__Work request__
Below are records; output all of them exactly.

***** Source data *****

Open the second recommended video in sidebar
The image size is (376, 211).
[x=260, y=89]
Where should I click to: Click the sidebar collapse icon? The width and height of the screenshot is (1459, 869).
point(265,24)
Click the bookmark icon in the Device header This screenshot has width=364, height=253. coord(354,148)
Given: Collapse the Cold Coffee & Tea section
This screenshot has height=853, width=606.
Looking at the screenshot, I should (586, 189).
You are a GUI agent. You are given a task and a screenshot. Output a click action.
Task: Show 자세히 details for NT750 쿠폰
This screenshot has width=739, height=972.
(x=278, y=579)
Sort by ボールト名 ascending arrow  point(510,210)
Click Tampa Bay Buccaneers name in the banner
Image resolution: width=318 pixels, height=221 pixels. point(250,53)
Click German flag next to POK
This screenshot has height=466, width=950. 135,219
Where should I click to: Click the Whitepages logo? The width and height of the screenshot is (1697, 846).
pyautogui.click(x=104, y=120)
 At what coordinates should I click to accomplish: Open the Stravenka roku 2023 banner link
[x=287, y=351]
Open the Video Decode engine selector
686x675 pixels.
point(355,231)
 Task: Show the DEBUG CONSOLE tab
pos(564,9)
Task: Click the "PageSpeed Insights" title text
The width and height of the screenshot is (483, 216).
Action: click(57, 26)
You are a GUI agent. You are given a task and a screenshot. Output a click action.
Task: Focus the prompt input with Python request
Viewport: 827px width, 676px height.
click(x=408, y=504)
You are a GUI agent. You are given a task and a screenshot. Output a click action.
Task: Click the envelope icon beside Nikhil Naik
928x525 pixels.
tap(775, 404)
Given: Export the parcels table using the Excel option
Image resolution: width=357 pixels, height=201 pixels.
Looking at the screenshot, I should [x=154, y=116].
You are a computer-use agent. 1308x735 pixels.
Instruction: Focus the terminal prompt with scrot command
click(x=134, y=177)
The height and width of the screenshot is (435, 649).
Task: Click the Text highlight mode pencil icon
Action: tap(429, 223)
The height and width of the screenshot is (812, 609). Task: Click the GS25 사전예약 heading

*****

__Solution to this exercise__
Open the second recommended video in sidebar
The image size is (376, 211).
[x=260, y=89]
Where should I click to: Click the sidebar collapse icon? The width and height of the screenshot is (1459, 869).
point(265,24)
Click the bookmark icon in the Device header This screenshot has width=364, height=253. coord(354,148)
Given: Collapse the Cold Coffee & Tea section
This screenshot has height=853, width=606.
Looking at the screenshot, I should (586, 189).
You are a GUI agent. You are given a task and a screenshot. Output a click action.
Task: Show 자세히 details for NT750 쿠폰
This screenshot has width=739, height=972.
(x=278, y=579)
Sort by ボールト名 ascending arrow  point(510,210)
Click Tampa Bay Buccaneers name in the banner
Image resolution: width=318 pixels, height=221 pixels. point(250,53)
Click German flag next to POK
This screenshot has height=466, width=950. 135,219
Where should I click to: Click the Whitepages logo? The width and height of the screenshot is (1697, 846).
pyautogui.click(x=104, y=120)
 At what coordinates should I click to accomplish: Open the Stravenka roku 2023 banner link
[x=287, y=351]
Open the Video Decode engine selector
686x675 pixels.
point(355,231)
 Task: Show the DEBUG CONSOLE tab
pos(564,9)
Task: Click the "PageSpeed Insights" title text
The width and height of the screenshot is (483, 216).
Action: click(57, 26)
You are a GUI agent. You are given a task and a screenshot. Output a click action.
Task: Focus the prompt input with Python request
Viewport: 827px width, 676px height.
click(x=408, y=504)
You are a GUI agent. You are given a task and a screenshot. Output a click action.
Task: Click the envelope icon beside Nikhil Naik
928x525 pixels.
tap(775, 404)
Given: Export the parcels table using the Excel option
Image resolution: width=357 pixels, height=201 pixels.
Looking at the screenshot, I should [x=154, y=116].
You are a computer-use agent. 1308x735 pixels.
Instruction: Focus the terminal prompt with scrot command
click(x=134, y=177)
The height and width of the screenshot is (435, 649).
Task: Click the Text highlight mode pencil icon
Action: tap(429, 223)
The height and width of the screenshot is (812, 609). Task: Click the GS25 사전예약 heading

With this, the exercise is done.